There's a lot not to like about Texas Capital Bancshares (TCBI) right now, and before the announcement of the new CEO, that was reflected in a weak relative performance track record over the last two years. Texas Capital has basically been an asset-sensitive spread lender that struggled to generate attractive efficiency ratios and ROA/ROE/ROTCE during the good times, and the company's strengths have largely been in lower-return businesses. On top of that, the bank has seen a noticeable talent drain over recent years, and the dissolution of the proposed merger with Independent Bank Group (IBTX) was yet another body-blow to sentiment.

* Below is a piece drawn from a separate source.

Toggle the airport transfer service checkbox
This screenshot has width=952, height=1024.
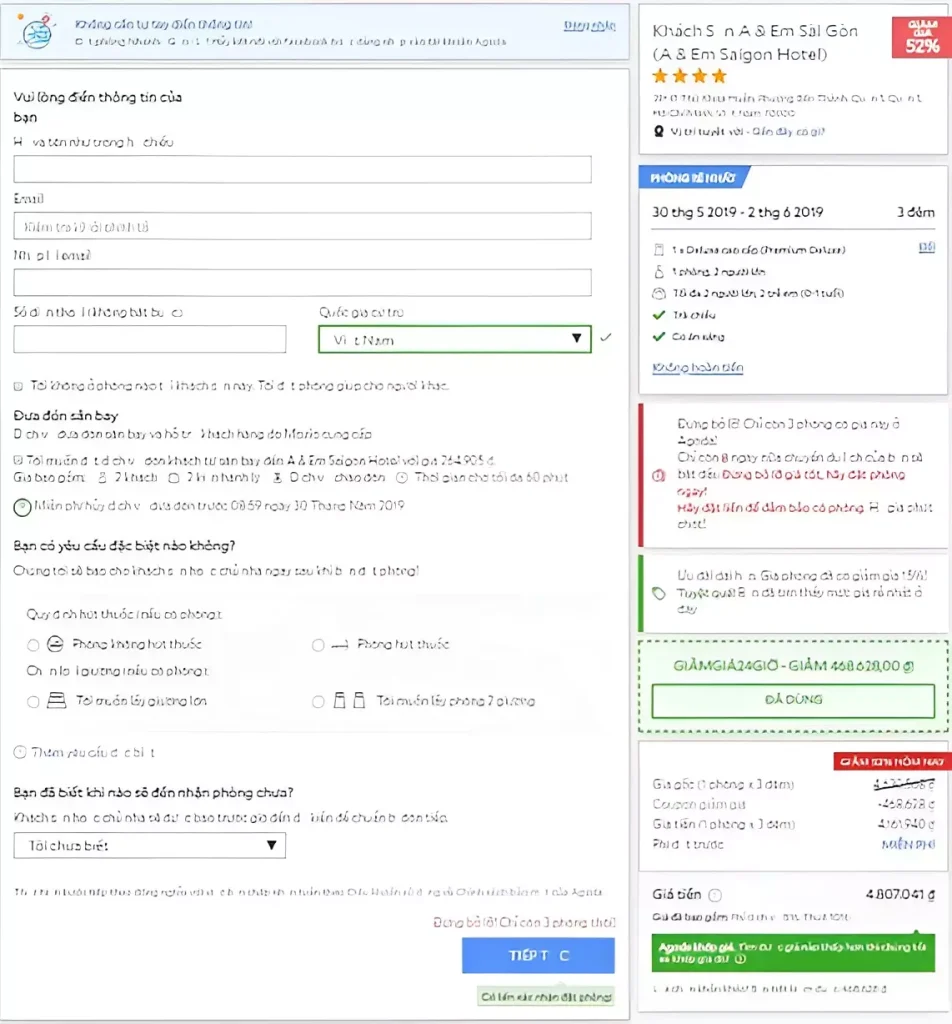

Now, though, things are looking a little better for banks. Rates aren't likely to improve anytime soon, and loan demand and credit quality are likely to remain headwinds a little while longer, but it looks as though the bear-case scenarios are off the table with respect to credit losses. More specific to Texas Capital, there's a new CEO in place, and hiring the former head of JPMorgan's (JPM) Corporate Client Banking business has certainly helped sentiment.
Valuation and upside now really depend upon what this new CEO can achieve in terms of restructuring, repositioning, and just generally improving the bank. On an "is what it is" basis, I'd argue that Texas capital is now pretty fairly valued. On the basis of what it could become, though, I can see double-digit upside from here.